WHAT YOU HAVE TO DO — Please copy the last part of the entries exactly: the line that has "Freiwillige Feuerwehr Langburkersdorf" and every line up to and including the end, nothing more.

SUPPLIED MATERIAL Start Marker

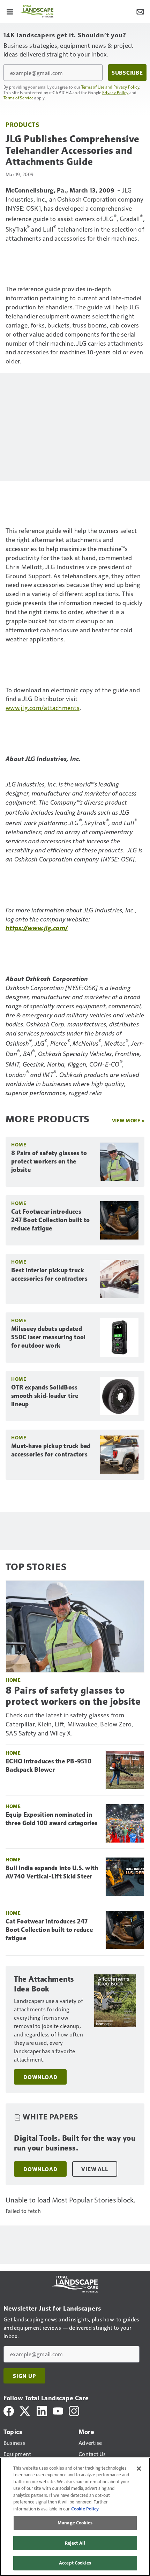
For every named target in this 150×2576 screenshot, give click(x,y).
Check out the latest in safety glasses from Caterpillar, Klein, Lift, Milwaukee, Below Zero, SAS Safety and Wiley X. (69, 1724)
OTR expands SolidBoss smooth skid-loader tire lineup (44, 1396)
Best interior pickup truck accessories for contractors (49, 1274)
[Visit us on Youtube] (58, 2410)
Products (22, 124)
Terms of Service (18, 97)
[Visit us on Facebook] (8, 2410)
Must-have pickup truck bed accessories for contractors (51, 1450)
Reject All (75, 2543)
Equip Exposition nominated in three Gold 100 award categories (52, 1819)
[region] (75, 2516)
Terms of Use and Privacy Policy (110, 87)
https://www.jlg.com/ (37, 928)
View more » (128, 1120)
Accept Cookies (75, 2563)
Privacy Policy (115, 92)
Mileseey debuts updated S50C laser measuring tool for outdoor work (48, 1337)
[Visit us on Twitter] (25, 2410)
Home (18, 1144)
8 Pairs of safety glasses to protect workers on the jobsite (49, 1161)
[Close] (139, 2468)
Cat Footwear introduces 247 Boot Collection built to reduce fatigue (50, 1220)
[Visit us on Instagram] (74, 2410)
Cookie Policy (85, 2508)
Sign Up (24, 2375)
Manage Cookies (75, 2522)
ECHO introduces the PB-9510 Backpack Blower (48, 1765)
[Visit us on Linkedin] (42, 2410)
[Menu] (10, 11)
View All (94, 2169)
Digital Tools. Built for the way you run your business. (74, 2143)
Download (40, 2076)
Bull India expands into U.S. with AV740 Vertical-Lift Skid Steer (52, 1872)
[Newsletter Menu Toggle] (140, 11)
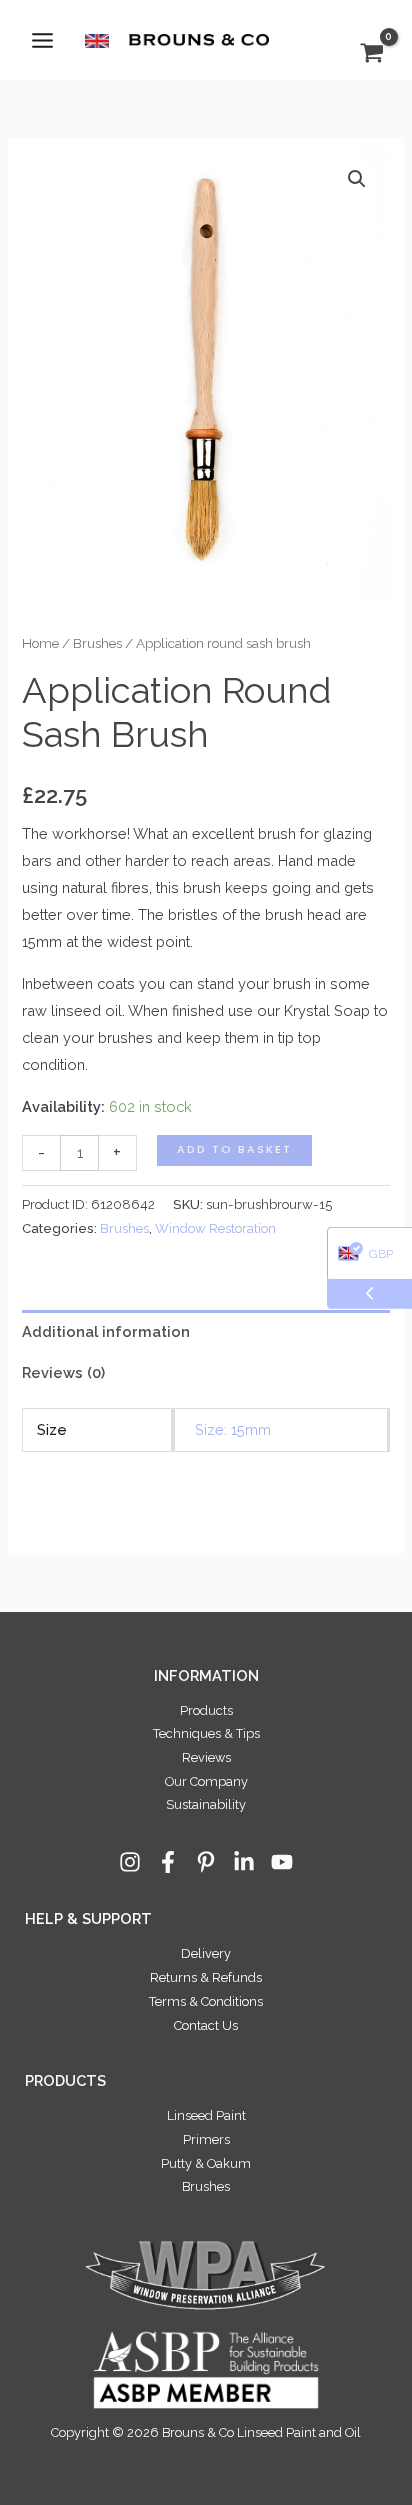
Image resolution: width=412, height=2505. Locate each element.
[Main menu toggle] (42, 39)
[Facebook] (168, 1862)
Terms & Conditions (206, 2001)
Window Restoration (215, 1228)
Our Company (206, 1781)
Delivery (206, 1953)
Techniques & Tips (206, 1733)
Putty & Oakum (206, 2163)
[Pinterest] (206, 1862)
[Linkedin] (244, 1862)
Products (206, 1710)
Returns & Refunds (206, 1977)
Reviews (206, 1757)
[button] (357, 179)
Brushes (97, 643)
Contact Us (206, 2025)
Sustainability (206, 1804)
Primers (206, 2139)
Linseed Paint (206, 2115)
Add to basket (234, 1149)
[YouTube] (282, 1862)
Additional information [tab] (106, 1331)
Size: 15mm (233, 1429)
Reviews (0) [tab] (63, 1372)
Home (40, 643)
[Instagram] (130, 1862)
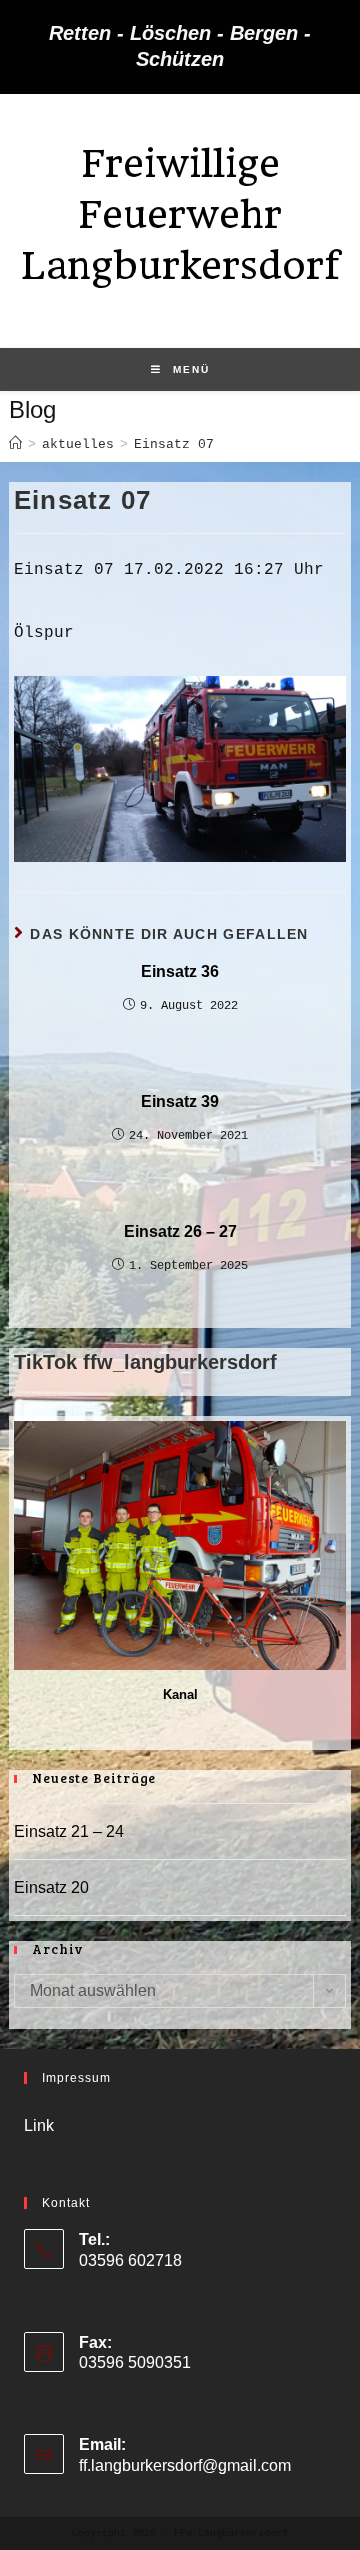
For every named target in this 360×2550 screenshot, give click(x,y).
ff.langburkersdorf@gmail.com (185, 2465)
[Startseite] (15, 444)
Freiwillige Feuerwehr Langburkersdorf (180, 214)
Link (39, 2125)
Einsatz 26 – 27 (180, 1231)
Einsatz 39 (180, 1101)
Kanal (180, 1694)
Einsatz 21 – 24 (69, 1831)
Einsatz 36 (180, 971)
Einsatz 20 (51, 1887)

SUPPLIED MATERIAL End Marker

RESPONSE FOR THIS EXERCISE —
Freiwillige Feuerwehr Langburkersdorf (180, 214)
Link (39, 2125)
Einsatz 26 – 27 (180, 1231)
Einsatz 39 (180, 1101)
Kanal (180, 1694)
Einsatz 21 – 24 (69, 1831)
Einsatz 36 (180, 971)
Einsatz 20 (51, 1887)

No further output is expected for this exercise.